No Mrs. Kansas United States has ever taken the national title, McDowell said. Her goal is to get in the top 10, at least.
"I do think she has a chance," said Sharon Cullison, Kansas director for the Mrs. United States contest. "As hard as she is working and preparing herself, I think she has a good chance. Her intelligence will be a definite factor."
Community involvement makes a difference, too, Cullison said, and McDowell has jumped at every opportunity to make appearances around the region.
"Kim is just gangbusters," said Cullison. "She has set herself a schedule, and I am scheduling things for her. She is being extremely involved and working very hard. She's wonderful, and I'm just very pleased at her level of involvement."
This summer, McDowell has been back to Joplin for Boomtown Days, and has stayed involved with Joplin's Lafayette House, a shelter for abused women that was adopted by the regional contest as its local charity. She participated in a ladies golf tournament and Ark City's Prairiefest where she hit the park for children's art day and worked with the kids all day.
Breast cancer is also an issue for McDowell, whose grandmother, mother and aunt all struggled with the disease. So she was on hand for the Susan G. Komen annual press conference to talk about breast health. She also worked a July golf tournament in Hutchinson for the Make-A-Wish Foundation.
McDowell's winnings from the regional contest include the crown, sash and evening gown for the Mrs. United States competition, plus the all-expense paid trip to Las Vegas and a weekend getaway at a lakeside chateau afterward for herself and her husband, who won't get to be her roommate in Las Vegas.
That's just part of pageantry, McDowell said. As a teen, she competed in Miss America Coed and Modern Miss Teen (in which she was third runner-up), so she knows some of the drill. Pageant officials like to pair contestants; McDowell will room with Mrs. Oklahoma.
"The pageants are really fun; most participants are great," she said. "In fact, I got so close to Miss Oregon I asked her to be the bridesmaid at my first wedding."
She is both excited and relieved where her state costume, a requirement for introduction, is concerned. Although Project Runway designer Jonathan Kayne is focusing on a sunflower theme, there will be no petals sticking up from her head, she promises. (In a photo from the Mrs. United States Web site, one 2005 contestant appears to be wearing a three-foot-tall fern on top.) Her costume will be abstract and elegant, McDowell said.
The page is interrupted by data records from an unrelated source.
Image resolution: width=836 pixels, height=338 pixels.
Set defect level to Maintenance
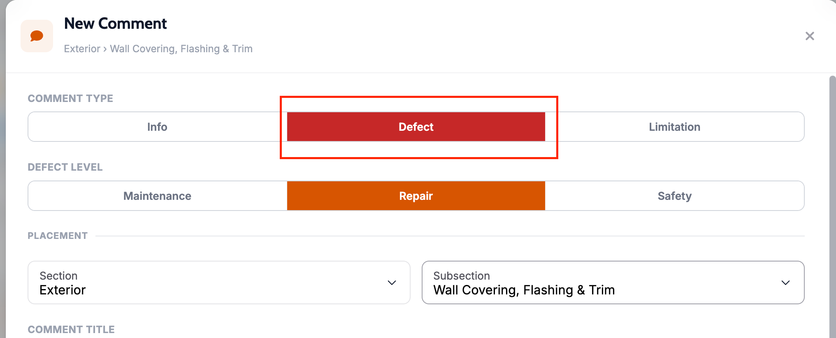[x=157, y=196]
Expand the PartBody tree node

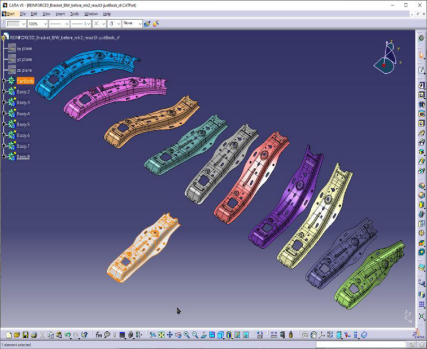click(x=3, y=81)
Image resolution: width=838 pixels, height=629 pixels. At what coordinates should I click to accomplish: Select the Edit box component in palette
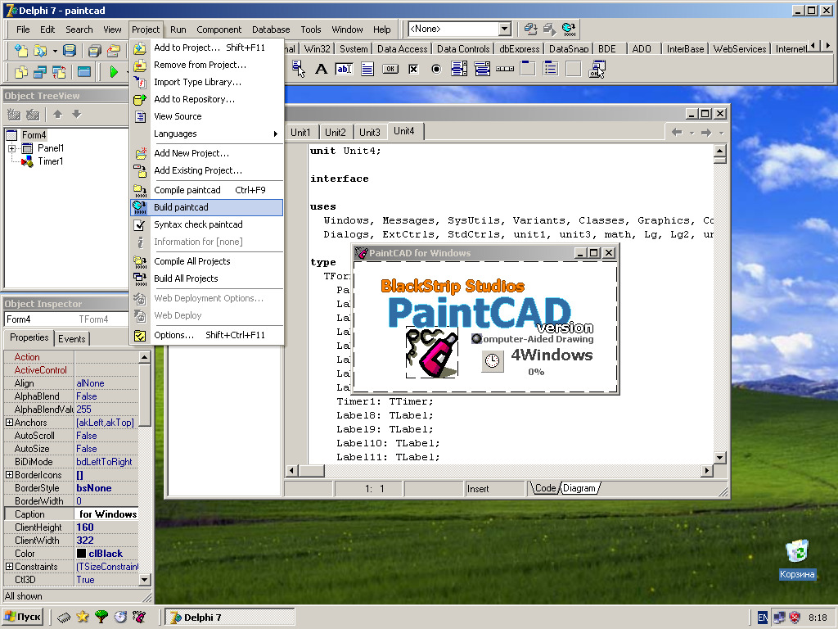click(x=344, y=70)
Contestants don't get to keep the state costumes, however; the director keeps them and pageant officials rotate the costumes every other year or so.
The national title carries the same expectations as a state title. The winner will be a spokesperson for the nation's married women, not just her own state's.
Pageant directors encourage community involvement but don't mandate it. So the work of the winners is largely self-directed, McDowell said.
"For me, it's wanting to get out there and interact with kids," she said.
It's also important to McDowell that another one of her messages is heard clearly by adolescent girls: You can be intelligent and beautiful and find a balance. Too many young women think that being too smart won't get them dates, she said.
That same balance goes both ways, apparently. McDowell was nervous about telling her academic colleagues about her pageant involvement.
"I didn't want to hurt my credibility," she said. But her colleagues have been nothing but supportive and her academic credibility is solid with research, presentations and community outreach in education.
"The nicest thing is that my platform is directly related to my research, so some appearances will be more research-based," she said.